-------- DATASET ROWS --------

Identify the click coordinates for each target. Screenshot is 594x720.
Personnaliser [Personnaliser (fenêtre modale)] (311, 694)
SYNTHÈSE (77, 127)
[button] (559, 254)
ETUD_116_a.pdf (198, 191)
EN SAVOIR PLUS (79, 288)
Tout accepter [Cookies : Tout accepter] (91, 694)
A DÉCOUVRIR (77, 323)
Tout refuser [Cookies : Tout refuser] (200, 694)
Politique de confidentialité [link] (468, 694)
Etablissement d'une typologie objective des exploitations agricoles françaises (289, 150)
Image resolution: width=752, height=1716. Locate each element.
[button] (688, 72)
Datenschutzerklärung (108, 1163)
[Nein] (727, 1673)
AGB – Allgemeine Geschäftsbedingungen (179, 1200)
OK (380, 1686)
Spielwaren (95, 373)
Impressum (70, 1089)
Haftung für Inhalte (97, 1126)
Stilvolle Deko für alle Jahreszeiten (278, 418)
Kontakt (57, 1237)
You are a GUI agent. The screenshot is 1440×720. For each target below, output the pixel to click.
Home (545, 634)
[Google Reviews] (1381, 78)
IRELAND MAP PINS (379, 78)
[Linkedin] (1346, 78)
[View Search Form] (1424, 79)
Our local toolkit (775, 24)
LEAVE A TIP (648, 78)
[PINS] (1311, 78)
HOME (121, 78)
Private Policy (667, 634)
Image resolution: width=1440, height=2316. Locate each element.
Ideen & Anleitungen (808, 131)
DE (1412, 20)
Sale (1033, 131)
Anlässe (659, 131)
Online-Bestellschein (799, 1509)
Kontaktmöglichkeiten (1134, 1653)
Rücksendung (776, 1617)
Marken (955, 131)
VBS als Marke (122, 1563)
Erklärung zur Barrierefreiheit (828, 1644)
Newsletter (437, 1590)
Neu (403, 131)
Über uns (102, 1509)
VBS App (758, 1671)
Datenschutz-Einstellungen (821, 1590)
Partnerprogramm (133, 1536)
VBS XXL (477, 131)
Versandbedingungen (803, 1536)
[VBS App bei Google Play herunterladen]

--------

* INSTRUCTIONS FOR THE TASK: Rescale the items from the line that has "Sale (1033, 131)" through the last item, both included, and write out only those lines in full with each item's text unchanged. Multiply every answer coordinate by 2.35 and round to whole numbers, with halves rounded up.

* SOLUTION TO THE PROBLEM:
Sale (2428, 308)
Anlässe (1549, 308)
Online-Bestellschein (1878, 3546)
Kontaktmöglichkeiten (2665, 3885)
Rücksendung (1824, 3800)
Marken (2244, 308)
VBS als Marke (287, 3673)
Erklärung zur Barrierefreiheit (1946, 3863)
Newsletter (1027, 3737)
Neu (947, 308)
Über uns (240, 3546)
VBS App (1781, 3927)
Datenschutz-Einstellungen (1929, 3737)
Partnerprogramm (313, 3610)
VBS XXL (1121, 308)
Versandbedingungen (1887, 3610)
[VBS App bei Google Play herunterladen]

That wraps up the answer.